───── Records for the task ─────

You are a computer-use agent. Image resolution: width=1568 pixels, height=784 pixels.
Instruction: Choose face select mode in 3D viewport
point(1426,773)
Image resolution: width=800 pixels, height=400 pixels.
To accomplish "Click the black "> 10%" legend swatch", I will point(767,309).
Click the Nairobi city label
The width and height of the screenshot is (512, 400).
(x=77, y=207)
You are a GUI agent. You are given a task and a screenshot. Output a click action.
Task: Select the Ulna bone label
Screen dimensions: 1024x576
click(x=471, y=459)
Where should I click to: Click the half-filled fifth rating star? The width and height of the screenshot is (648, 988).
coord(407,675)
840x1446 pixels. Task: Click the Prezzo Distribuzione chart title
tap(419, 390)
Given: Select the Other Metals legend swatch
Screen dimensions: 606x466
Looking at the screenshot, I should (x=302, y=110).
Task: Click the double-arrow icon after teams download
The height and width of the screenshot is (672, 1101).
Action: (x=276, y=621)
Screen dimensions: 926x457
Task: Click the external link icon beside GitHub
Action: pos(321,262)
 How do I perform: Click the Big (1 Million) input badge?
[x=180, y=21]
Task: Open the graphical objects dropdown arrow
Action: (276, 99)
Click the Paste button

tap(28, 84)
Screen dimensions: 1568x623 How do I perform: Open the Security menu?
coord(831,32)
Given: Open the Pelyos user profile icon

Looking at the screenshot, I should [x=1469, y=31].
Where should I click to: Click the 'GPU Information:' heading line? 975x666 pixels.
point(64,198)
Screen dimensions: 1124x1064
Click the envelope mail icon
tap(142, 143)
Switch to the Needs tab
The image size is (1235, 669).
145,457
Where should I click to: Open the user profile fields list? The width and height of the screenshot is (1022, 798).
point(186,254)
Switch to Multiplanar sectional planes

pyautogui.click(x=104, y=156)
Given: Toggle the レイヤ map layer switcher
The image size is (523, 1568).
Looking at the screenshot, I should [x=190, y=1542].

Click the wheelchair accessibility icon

─────

* What is needed *
Lines from the top of the entries above to the line that contains "Given: Select the Other Metals legend swatch" should be set down exactly, please, with both ends kept and nothing added.

* Finished exercise *
You are a computer-use agent. Image resolution: width=1568 pixels, height=784 pixels.
Instruction: Choose face select mode in 3D viewport
point(1426,773)
Image resolution: width=800 pixels, height=400 pixels.
To accomplish "Click the black "> 10%" legend swatch", I will point(767,309).
Click the Nairobi city label
The width and height of the screenshot is (512, 400).
(x=77, y=207)
You are a GUI agent. You are given a task and a screenshot. Output a click action.
Task: Select the Ulna bone label
Screen dimensions: 1024x576
click(x=471, y=459)
Where should I click to: Click the half-filled fifth rating star? The width and height of the screenshot is (648, 988).
coord(407,675)
840x1446 pixels. Task: Click the Prezzo Distribuzione chart title
tap(419, 390)
Given: Select the Other Metals legend swatch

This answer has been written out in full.